Los escritores son gente rara, lo cual quiere decir que hay que aguantarles todas sus tonterías porque, en teoría, tienen una finalidad clara: no interrumpir su proceso creativo. Si eso implica levantarse a las tres de la mañana, escribir de pie frente a un atril o trabajar de vigilante en un hotel, pues bienvenido sea. Insistimos: el autor es un genio, ese es el método que ha escogido, y no vamos a interrumpirlo, pues ese cabeceo y esos ronquidos seguro que ocultan la inspiración para la enésima obra maestra, y los legos somos incapaces de entenderlo.
Son muchas las maneras que los escritores tienen de inspirarse, pero una de las más llamativas, sin duda, era la de Fredric Brown.
Brown detenta el honor de ser un maestro indiscutido en dos géneros no siempre bien delimitados aunque con unos fandoms bien diferenciados: la ciencia ficción y la novela policíaca. Aunque las idas y venidas entre géneros son frecuentes, y muchos escritores bordan ambos géneros cuando se adentran en ellos, es sumamente inhabitual que un autor sea considerado uno de los nombres de referencia del policíaco y de la ciencia ficción. El aficionado español actual tal vez no lo perciba así, ya que sus grandes obras policíacas están descatalogadas en su inmensa mayoría, mientras que sus obras de ciencia ficción, desde novelas capitales como Universo de locos y ¡Marcianos, largo de aquí! (o ¡Marciano, vete a casa! o ¡Marcianos, go home!, dependiendo de la edición) hasta sus relatos cortos (recopilados en Ven y enloquece y Luna de miel en el infierno) han sido reeditadas. Es una verdadera tragedia que novelones como La trampa fabulosa, La bestia dormida o La noche a través del espejo no se puedan encontrar en catálogo.
En todo caso, la trayectoria vital de Fredric Brown fue azarosa. Después de trabajar como corrector de pruebas y tipógrafo en una redacción de periódico, su delicada salud lo obligó a mudarse a Taos (Nuevo México), cuyo clima seco calmaba sus problemas respiratorios. Sin embargo, Brown incurría con demasiada frecuencia en los bloqueos creativos, agravados por su contumaz alcoholismo, que conjuraba de una manera poco provechosa para su salud: se pasaba las tardes en el bar del pueblo, donde, entre farra y farra, pergeñaba algunos de sus magistrales relatos cortos. No es difícil ver la huella del delirium tremens en historias como Pesadillas y Geezenstacks.
Pero el alcohol y el bar no siempre eran suficientes, y los plazos de entrega se le echaban encima. ¿Qué hacía Brown en esos casos?
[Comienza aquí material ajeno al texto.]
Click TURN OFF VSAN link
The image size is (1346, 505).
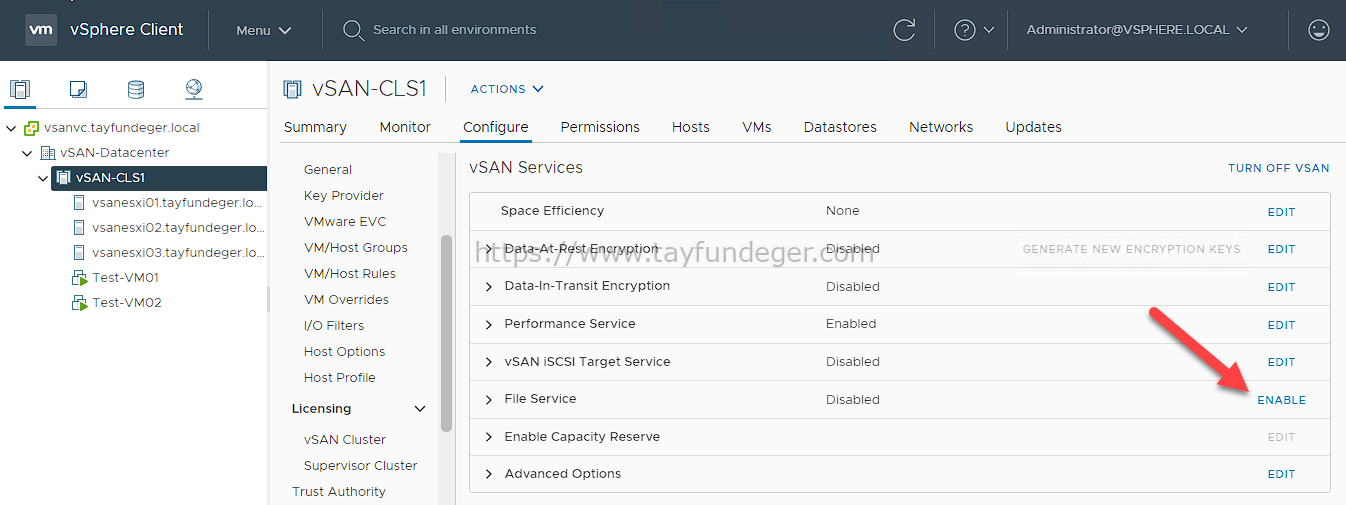[x=1279, y=168]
Pues, según cuenta su mujer, se dedicaba a hacer todo tipo de locuras, desde hacerle la vida imposible a su gato hasta agarrar el primer autobús de línea de la compañía Greyhound que pasara por Taos, dejarse llevar hasta donde la carretera lo condujese y, pertrechado siempre con su inhalador y por su botella de licor, pasar varios días recorriendo la geografía del Oeste de los Estados Unidos, observar, observar y observar a su alrededor y regresar, de manera casi infalible, con el argumento de una nueva obra maestra en la cabeza.
No podemos recomendarle este método a todo el mundo, pero es evidente que a Brown le funcionaba. Su extensa y brillante obra lo atestigua.